The authors declare that they have no conflict of interest.

Figures

Fig. 1
Fig. 1. Phenotypes and CHD3 variants detected in our patient cohort.
a Schematic depicting the CHD3 protein with colored boxes corresponding to the protein domains listed in the included key, based on the amino acid sequence NP_001005273.1. Genetic variants are indicated by large colored bars indicating deletions/duplications, and by dots, colored as per the included key. Variants displayed above the protein schematic are those that were identified in the cohort we present in this paper. Variants displayed below the schematic are those identified in the initial CHD3 patient cohort [12]. The different domain types displayed are plant homeodomains (PHD), chromodomains (Chromo), a Helicase domain consisting of two parts (Helicase ATP-binding and Helicase C-terminal), Domains of Unknown Function (DUF), and a C-terminal 2 domain. b Graph displaying the frequency of various phenotypic features (shown as a percent of the total for each group) for patients with missense/in-frame deletions within or surrounding the CHD3 helicase domain (individuals 2 through 15, displayed in green, n = 14) compared with patients with any other CHD3 variant type (individuals 1–1, 1–2, 16 through 23, displayed in purple, n = 10). Fishers exact test was used to determine if any significant differences existed between the two groups. p values are displayed for all comparisons with a p value < 0.05—all other p values were >0.05.
Fig. 2
Fig. 2. Facial photographs of CHD3 patients in our cohort.

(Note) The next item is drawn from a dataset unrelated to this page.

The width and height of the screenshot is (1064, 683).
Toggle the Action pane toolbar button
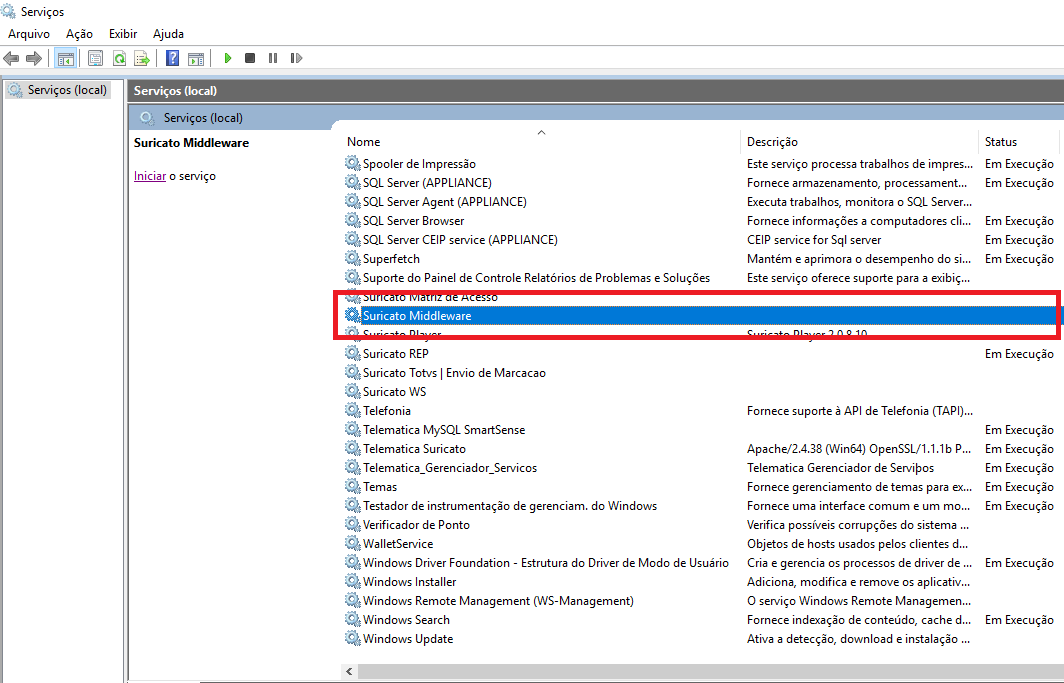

a Photographs of 14 affected individuals from our cohort, divided by variant type, as indicated. Overall, we note the similar facial appearance between patients in all variant type groups, with a boxy face, prominent forehead, full cheeks, thin upper lip, broad nose and nasal bridge, deep- and widely-set eyes, and pointed chin. We also note that the facial appearance matures over time, with the full cheeks and boxy face becoming less prominent, while the broad forehead, prominent nose, and pointed chin become more defining of the typical facial appearance at older ages. b Two composite facial masks were generated. The first, on the left, was generated from 19 photos of patients with missense/in-frame deletion variants within the CHD3 helicase domain (photographs obtained from both our cohort and the initial CHD3 cohort) [12]. The second, on the right, was generated from 11 photos of patients with any other CHD3 variant (photographs obtained from both our cohort and the initial CHD3 cohort) [12]. We note a very similar facial appearance between the two masks.